Extracted records:
════════════════════
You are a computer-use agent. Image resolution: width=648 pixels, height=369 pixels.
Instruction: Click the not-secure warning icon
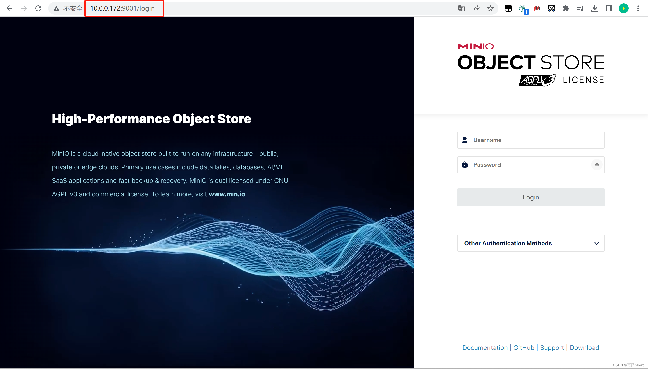56,9
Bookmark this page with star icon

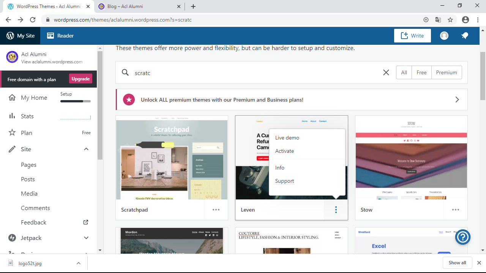click(x=450, y=20)
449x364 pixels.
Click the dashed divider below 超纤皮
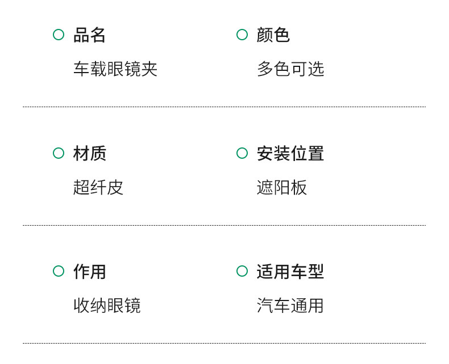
════════════════════
Rewrite every line of the listing as a Markdown table with the columns "Row" and "Line." Number the rows, skip blank lines, and leave out the pictures.

| Row | Line |
|---|---|
| 1 | You are a computer-use agent. Image resolution: width=648 pixels, height=369 pixels. |
| 2 | Instruction: Click the not-secure warning icon |
| 3 | 56,9 |
| 4 | Bookmark this page with star icon |
| 5 | click(x=450, y=20) |
| 6 | 449x364 pixels. |
| 7 | Click the dashed divider below 超纤皮 |